■ AIM: Extract every line of the data below that contains the word "Project", copying each line in full.

■ DATA SUPPLIED:
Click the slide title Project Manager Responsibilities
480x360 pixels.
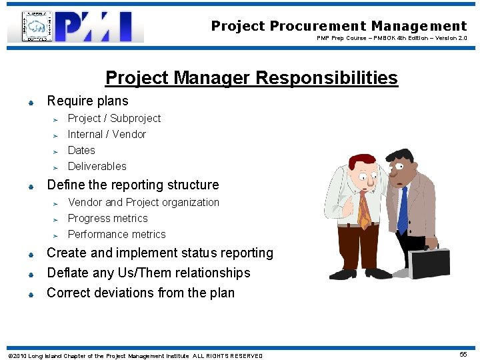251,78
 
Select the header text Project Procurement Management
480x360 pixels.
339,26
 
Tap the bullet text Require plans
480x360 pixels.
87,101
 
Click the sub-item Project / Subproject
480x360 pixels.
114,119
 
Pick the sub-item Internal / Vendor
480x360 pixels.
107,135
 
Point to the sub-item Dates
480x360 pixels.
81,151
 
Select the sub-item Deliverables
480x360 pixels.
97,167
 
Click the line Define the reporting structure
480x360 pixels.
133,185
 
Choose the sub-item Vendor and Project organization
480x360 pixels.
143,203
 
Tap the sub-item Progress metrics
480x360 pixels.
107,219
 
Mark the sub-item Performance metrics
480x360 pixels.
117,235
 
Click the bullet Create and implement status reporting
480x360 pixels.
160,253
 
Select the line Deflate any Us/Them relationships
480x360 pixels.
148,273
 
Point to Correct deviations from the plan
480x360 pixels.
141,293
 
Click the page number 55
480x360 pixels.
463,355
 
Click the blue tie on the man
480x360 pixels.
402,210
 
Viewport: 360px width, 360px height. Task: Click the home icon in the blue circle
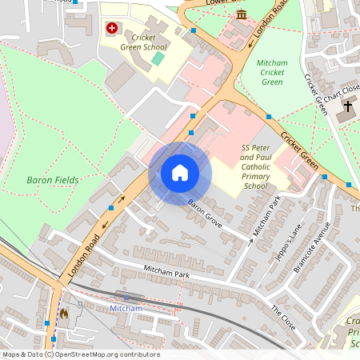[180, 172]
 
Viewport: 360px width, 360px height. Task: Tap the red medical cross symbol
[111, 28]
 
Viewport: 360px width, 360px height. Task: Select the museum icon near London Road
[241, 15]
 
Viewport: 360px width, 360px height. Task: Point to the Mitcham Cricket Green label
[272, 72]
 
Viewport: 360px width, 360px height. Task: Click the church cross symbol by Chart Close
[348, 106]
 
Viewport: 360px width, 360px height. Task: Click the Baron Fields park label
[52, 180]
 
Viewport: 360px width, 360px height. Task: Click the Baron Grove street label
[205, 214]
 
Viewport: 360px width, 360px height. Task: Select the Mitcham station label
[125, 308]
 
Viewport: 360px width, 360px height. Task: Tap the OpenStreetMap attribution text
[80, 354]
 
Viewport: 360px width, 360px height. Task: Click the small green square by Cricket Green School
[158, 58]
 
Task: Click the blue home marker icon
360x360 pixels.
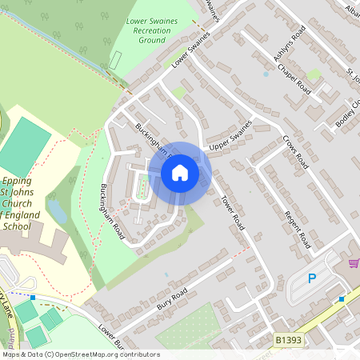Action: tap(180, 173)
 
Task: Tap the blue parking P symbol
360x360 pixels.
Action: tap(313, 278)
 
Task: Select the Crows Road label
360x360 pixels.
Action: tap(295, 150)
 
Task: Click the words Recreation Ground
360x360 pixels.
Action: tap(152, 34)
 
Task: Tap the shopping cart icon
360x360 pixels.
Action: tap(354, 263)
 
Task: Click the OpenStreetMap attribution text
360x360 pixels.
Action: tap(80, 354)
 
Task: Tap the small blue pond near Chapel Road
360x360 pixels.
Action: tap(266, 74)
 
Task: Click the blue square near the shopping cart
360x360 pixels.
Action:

--

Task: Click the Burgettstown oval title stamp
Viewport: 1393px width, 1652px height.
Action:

■ EXERCISE OUTPUT:
Click the slide title Project Manager Responsibilities
Select the header text Project Procurement Management
Click the sub-item Project / Subproject
Choose the sub-item Vendor and Project organization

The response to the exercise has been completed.